Распахнулись настежь белые с золотой лепниной двери директорского кабинета, теплый, пахнущий дождем сквозняк ворвался внутрь, взвихрил на столе бумаги, дохнул влажной испариной на зеркало над камином, заставил дребезжать тонкий фарфор так и не разбитой Юлией чашки. Полетели с сирени в вазе на каминной полке лиловые мелкие лепестки.
— Я тебя едва нашел. Собирайся, ты уезжаешь. Да, мое почтение пану директору, простите великодушно.
Она стояла у окна и глядела на Анджея, и на сумрачного, такого же страшного Яра за его спиной, и не могла сдвинуться с места — до тех пор, пока Анджей не приблизился вплотную и, не обращая ни на директора оперы, ни на пана Родина никакого внимания, поцеловал ее — крепко, едва не до обморока.
— Что случилось, пан Кравиц?
От этого вопроса, заданного Юлией сухим, еще прерывающимся от нехватки дыхания голосом, он точно очнулся, и то выражение кромешного ужаса, так ошарашившего Юлию в первые мгновения этой встречи, схлынуло с него. И стало ясно, что перед ней — самый обычный человек, из плоти и крови, и просто там, во всем остальном мире, происходит что-то такое, чего никто из смертных пока не способен ни увидеть, ни осознать. А он, стоящий на грани между навью и реальностью, уже затоплен этой тьмой, и не хочет здесь и сейчас ничего — кроме как уберечь ее, Юлию Бердар. Так, задыхаясь, выносят из водяной бездны утопающего, надрываясь и кашляя, захлебываясь желчью, и очень мало заботятся в процессе о собственном виде в глазах окружающих.
Юлия вышла из кабинета стремительно, ни разу не оглянувшись. Полностью осознавая себя. Понимая со всей возможной отчетливостью, что в это мгновение обычная ее жизнь кончилась, а что дальше — бог весть.
Яр с молчаливым почтением придержал перед ней створку двери.
Темные улицы, желтые огни фонарей — лихорадочный свет, пятна на черной брусчатке, — немо застывшие струи фонтатов на площади перед герцогской резиденцией. В самой резиденции будто все умерли: черны окна, черны дорожки парка за кружевной чугунной оградой, и тяжелое предгрозовое небо повисает над кронами вековых тополей, изредка просверкивая молниями… Город отплывал, будто отслаивался картинками с памяти — вот было, а вот уже и не вспомнить.
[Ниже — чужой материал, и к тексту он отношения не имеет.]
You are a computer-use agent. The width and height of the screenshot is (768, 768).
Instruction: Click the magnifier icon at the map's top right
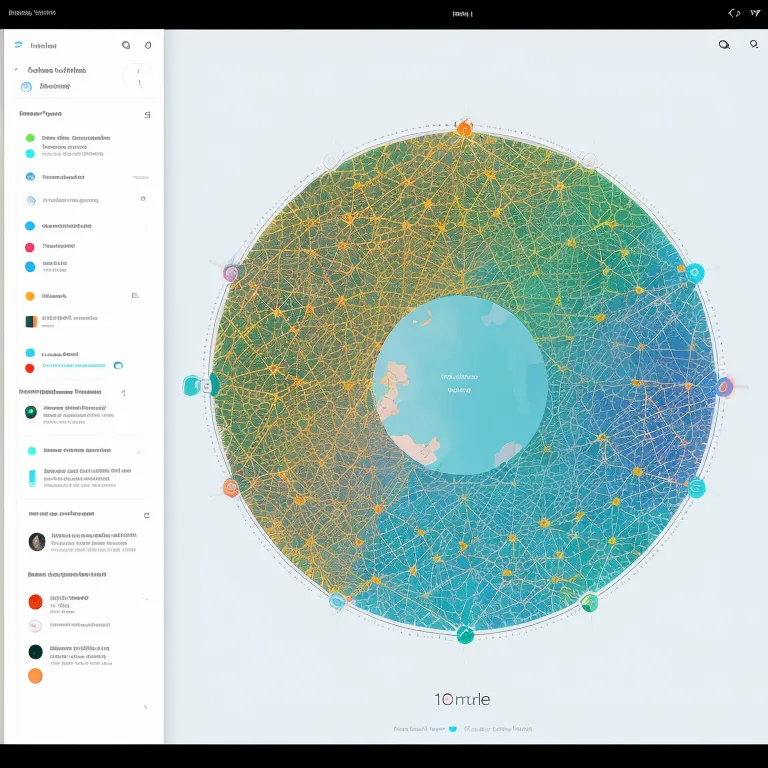724,45
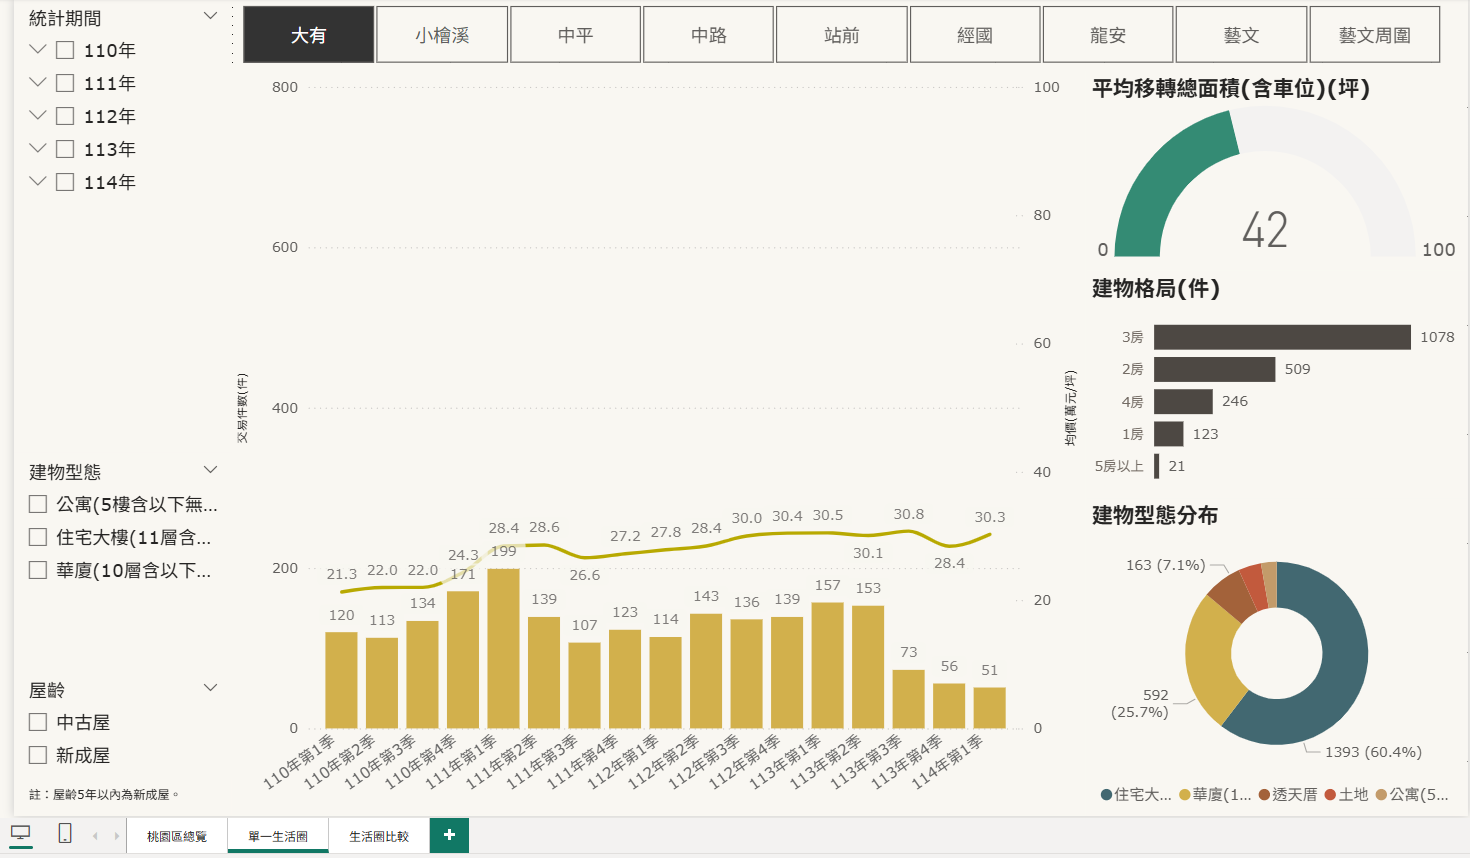Screen dimensions: 1470x858
Task: Click the next page arrow
Action: click(117, 836)
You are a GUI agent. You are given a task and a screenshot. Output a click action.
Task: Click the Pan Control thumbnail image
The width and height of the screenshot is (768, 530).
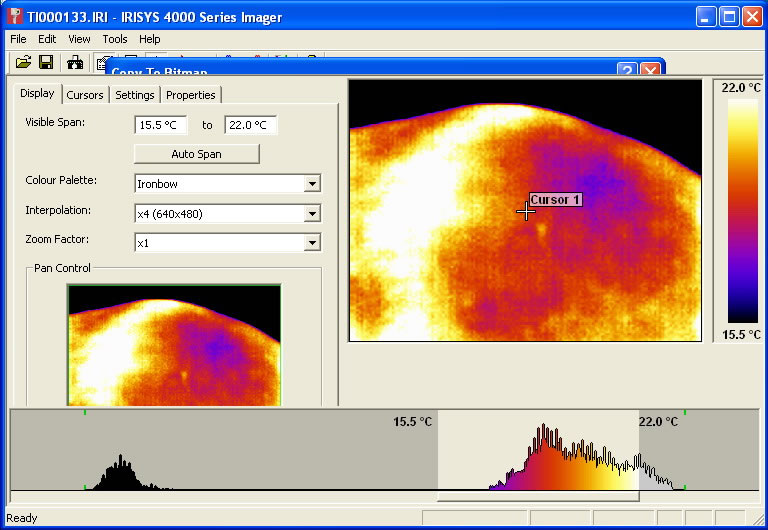pos(174,345)
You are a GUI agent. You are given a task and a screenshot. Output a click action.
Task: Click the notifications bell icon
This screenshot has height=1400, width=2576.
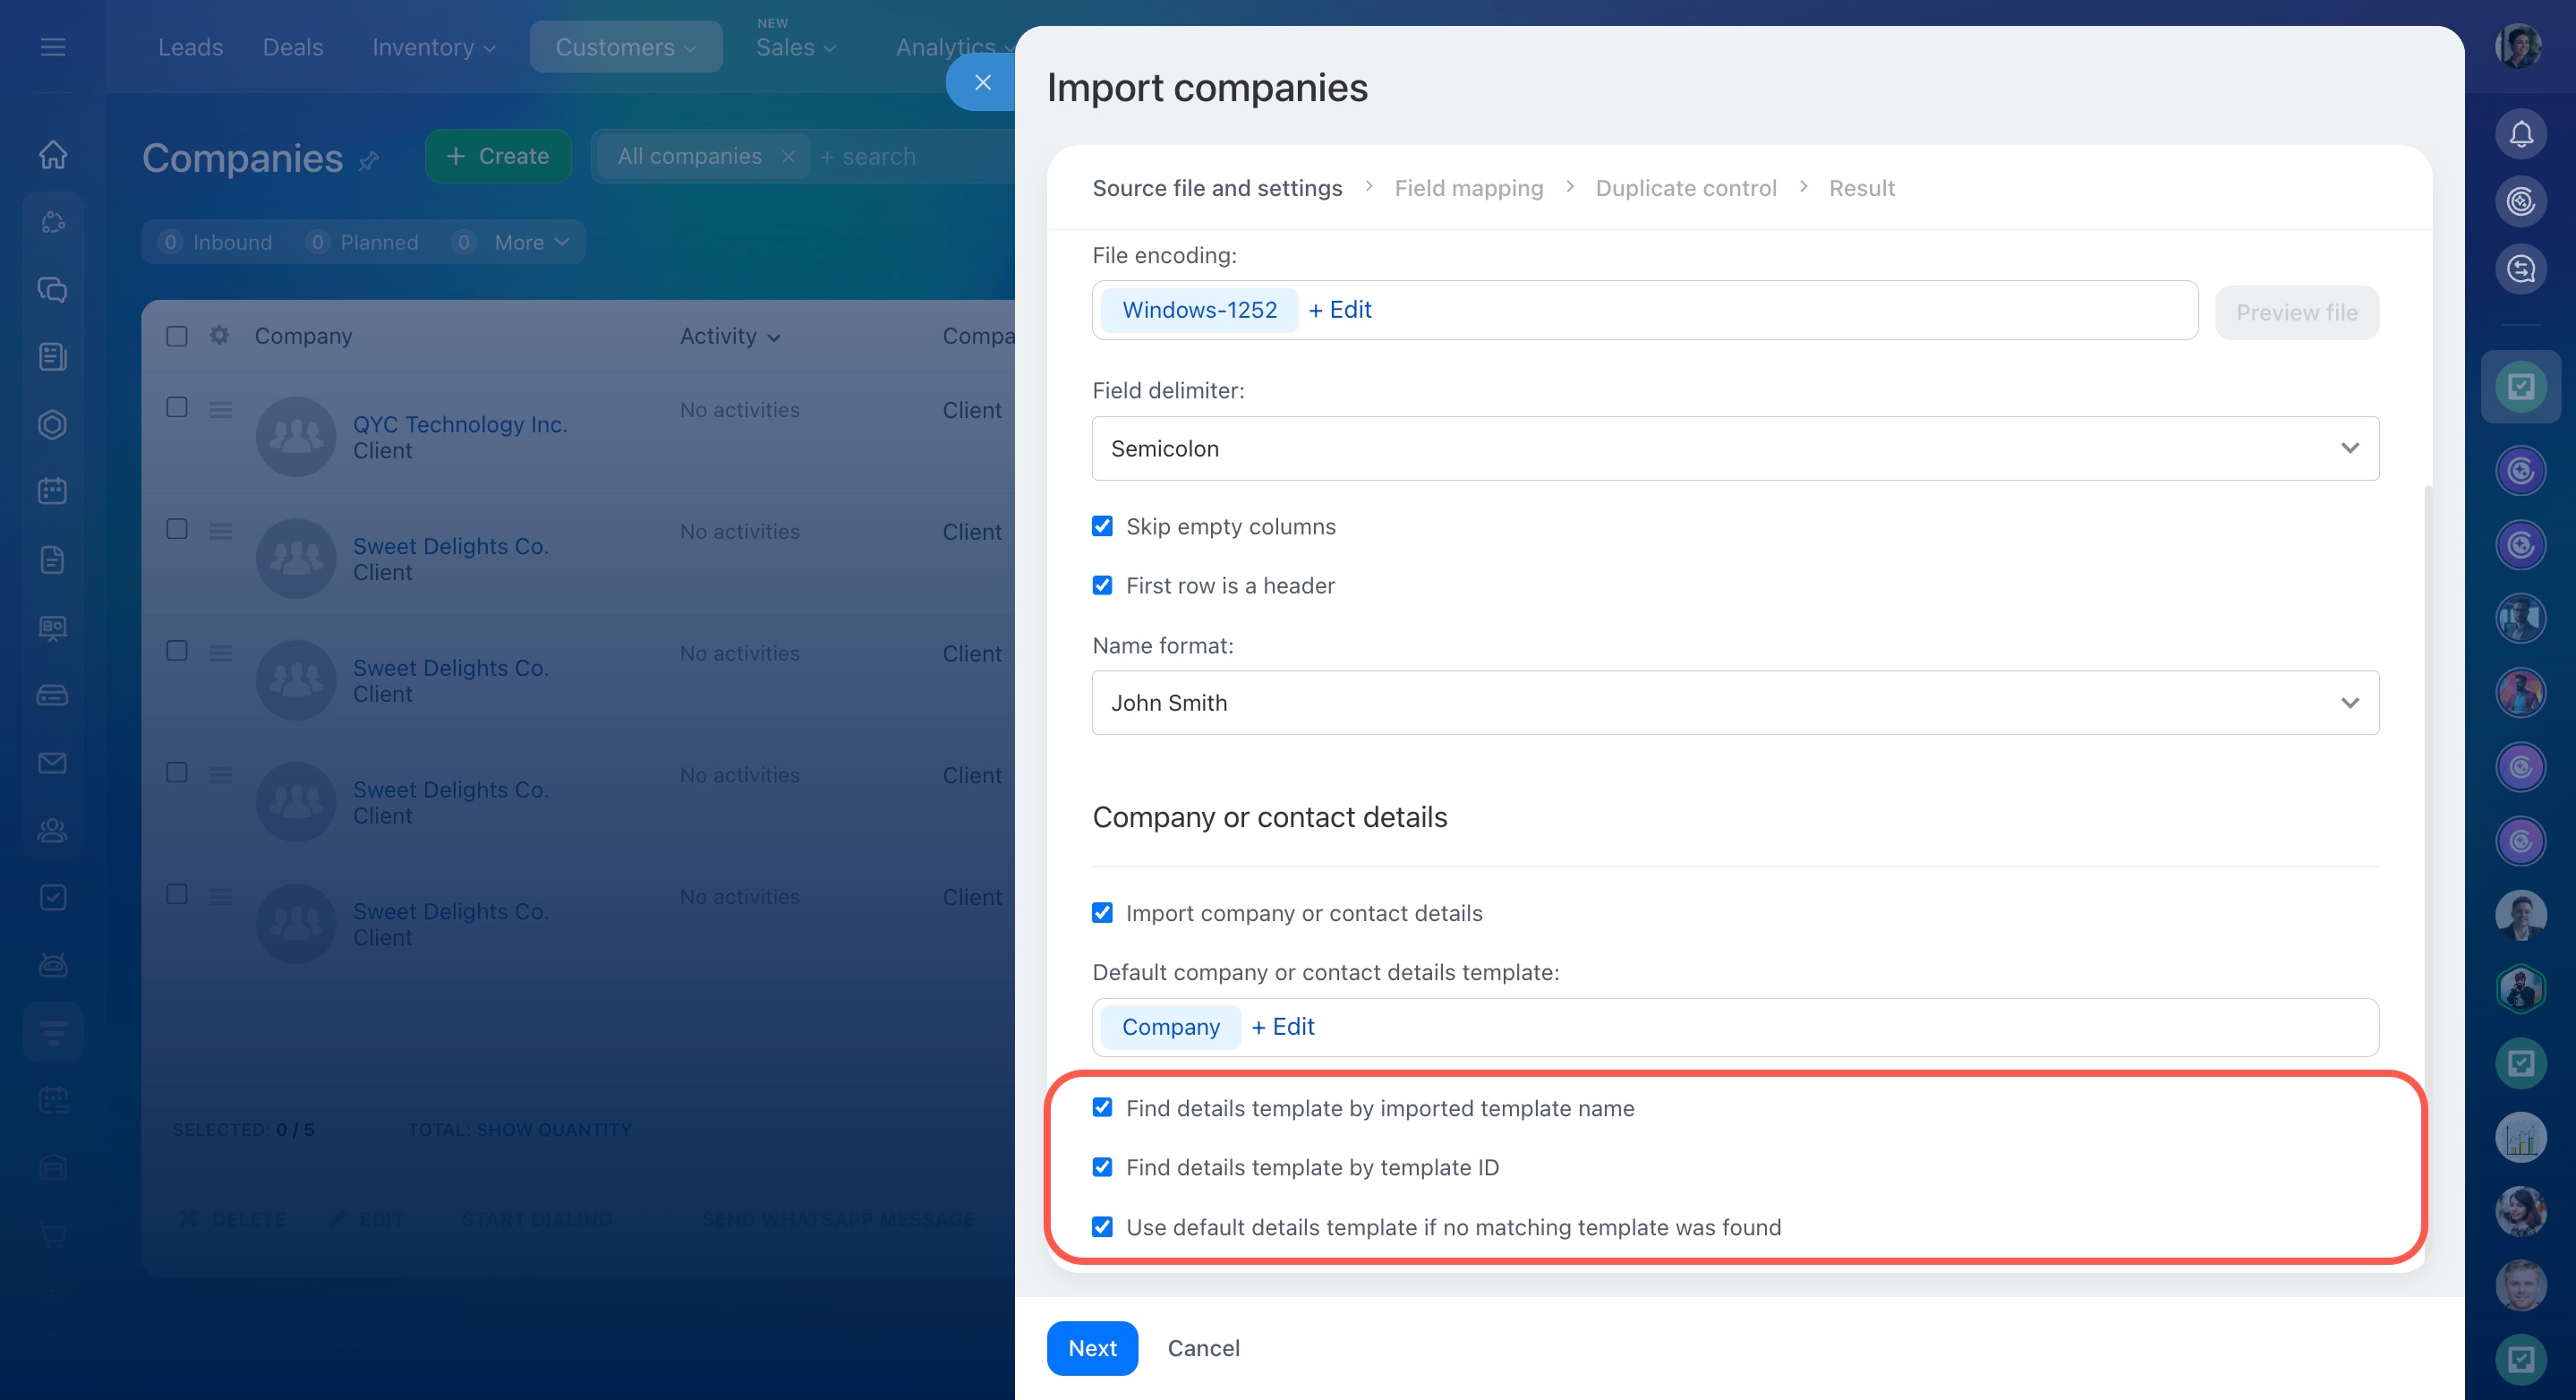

В салоне авто тоже было темно, и от этого, а еще от мерного шуршания шин и гуденья мотора клонило в сон, но Юлия совершенно четко знала: спать сейчас нельзя. Еще придет время, она успеет выспаться. Потому что, если она пропустит хоть секунду из этого оставленного ей недолгого времени рядом с Анджеем, будет потом жалеть до конца жизни. При этом она понятия не имела, откуда знает, что осталось так мало. Но хотелось обнять его, вцепиться в локоть, положить голову ему на плечо, и так застыть, стать мошкой в янтаре, чтобы секунды остановились. Чтобы даже часы на запястье у Анджея перестали тикать.
— Поспи пока, — сказал Анджей негромко.
Юлия улыбнулась. Он всегда умел слышать, о чем она думает.